Her parents were out of town with friends, Dana had a big court case going on, and Deb…would demand every single gory detail of what had happened, “he said, she said” style. Daisy couldn’t deal with that, so she didn’t call either of them.
She finally showered and dragged herself to her class that evening. She copied Dack’s trick of wearing a pair of brown-lensed sunglasses, and skulked in the back of the room, pretending she had a cold. Even the gregarious bunch of would-be Realtors left her alone with her tissues.
When she got home, it was nearly dark but still warm. The sky in the west glowed with amber light shading into midnight blue overhead. Daisy stuck her shades back on, in case she met any of her neighbors on the walk.
The walk and stairs were thankfully empty. She traipsed up to her apartment and dropped her papers on the table. She needed a glass of wine.
Her doorbell rang while she was pouring. She jerked, and the chardonnay splashed over her counter. Daisy barely noticed. Her heart pounding with sudden hope, she scurried around the kitchen island and peered out at her step.
Her heart sank. It was only Carlie. She waved cheerily at Daisy and lifted a bottle of something.
Daisy opened the door and was enveloped in a warm, perfumed hug. She hugged Carlie back, a wave of gratitude swamping her. Of course she was glad to see her friend.
“I’m so glad you’re finally home,” Carlie said. “We—I’ve been waiting in the parking lot. So much to tell you. And I brought wine.”
“Thanks.” Daisy sniffled. “I just spilled most of mine.”
Carlie handed Daisy the cold bottle and lifted one hand, beckoning over her shoulder.
“Who else is here?” Daisy asked, mystified.

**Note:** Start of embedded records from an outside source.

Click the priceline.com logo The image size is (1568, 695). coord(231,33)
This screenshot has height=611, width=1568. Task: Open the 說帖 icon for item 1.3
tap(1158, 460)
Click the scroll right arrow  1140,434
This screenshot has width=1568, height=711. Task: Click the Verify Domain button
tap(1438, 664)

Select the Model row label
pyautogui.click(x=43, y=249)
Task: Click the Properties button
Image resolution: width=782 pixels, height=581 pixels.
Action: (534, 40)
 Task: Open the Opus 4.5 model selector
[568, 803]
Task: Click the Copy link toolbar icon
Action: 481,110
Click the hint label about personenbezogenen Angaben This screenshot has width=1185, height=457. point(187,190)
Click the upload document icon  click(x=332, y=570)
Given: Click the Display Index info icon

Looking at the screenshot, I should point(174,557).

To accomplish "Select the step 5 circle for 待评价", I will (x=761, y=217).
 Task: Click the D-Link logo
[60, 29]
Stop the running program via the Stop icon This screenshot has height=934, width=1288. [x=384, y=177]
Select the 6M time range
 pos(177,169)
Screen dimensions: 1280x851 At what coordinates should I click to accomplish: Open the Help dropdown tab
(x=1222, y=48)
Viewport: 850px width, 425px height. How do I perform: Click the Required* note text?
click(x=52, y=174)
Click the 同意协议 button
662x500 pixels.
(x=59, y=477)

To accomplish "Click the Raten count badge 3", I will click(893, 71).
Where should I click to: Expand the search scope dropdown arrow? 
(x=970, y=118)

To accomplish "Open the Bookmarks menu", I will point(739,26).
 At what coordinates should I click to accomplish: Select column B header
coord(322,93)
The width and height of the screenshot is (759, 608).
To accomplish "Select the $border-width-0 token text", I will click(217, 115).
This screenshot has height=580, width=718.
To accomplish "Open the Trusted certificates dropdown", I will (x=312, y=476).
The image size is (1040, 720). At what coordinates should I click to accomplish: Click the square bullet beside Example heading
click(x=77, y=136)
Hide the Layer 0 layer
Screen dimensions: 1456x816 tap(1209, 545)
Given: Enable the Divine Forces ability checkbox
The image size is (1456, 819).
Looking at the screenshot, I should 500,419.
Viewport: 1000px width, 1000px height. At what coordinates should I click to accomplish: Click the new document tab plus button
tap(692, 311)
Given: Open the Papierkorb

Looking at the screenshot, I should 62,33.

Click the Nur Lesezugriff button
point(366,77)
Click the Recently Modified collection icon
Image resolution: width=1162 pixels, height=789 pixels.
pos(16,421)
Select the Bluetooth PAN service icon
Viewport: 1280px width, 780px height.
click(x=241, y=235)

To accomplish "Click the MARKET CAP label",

“Um—someone you need to listen to.” Carlie stepped aside, and Daisy’s eyes widened. A sign was mounting her steps, with a pair of familiar feminine legs and sandaled feet under it.
The huge poster board stopped on the top step, and Carlie gestured gracefully at it, like a game show hostess indicating a choice of answers.
“I love U and I would not cheat with your man,” Daisy read aloud. She set both her hands on her hips and rolled her eyes, torn between the urge to growl or snicker. Sounded like the chorus of a bad country song. “You can come out now, Sara.”
The sign slowly lowered, and Daisy’s frown turned to a gasp. Sara had a black eye that extended down into a mottled bruise on her cheekbone.
“Holy crap. Who did that to you?”
“A creep at the club,” Sara said quietly. “Dack and Trace rescued me.”
“Can we come in?” Carlie asked. She took the sign from Sara and leaned it against the railing facing the wall, shooing them with her hands. “Nosy neighbors are watching.”
“Oh, sure.” Daisy stepped back inside, and her friends followed her. She waved at the college girl next door, who was peering out the window by her own door. The girl waved back. Crap, she was more entertainment for the neighbors than a reality show on TV.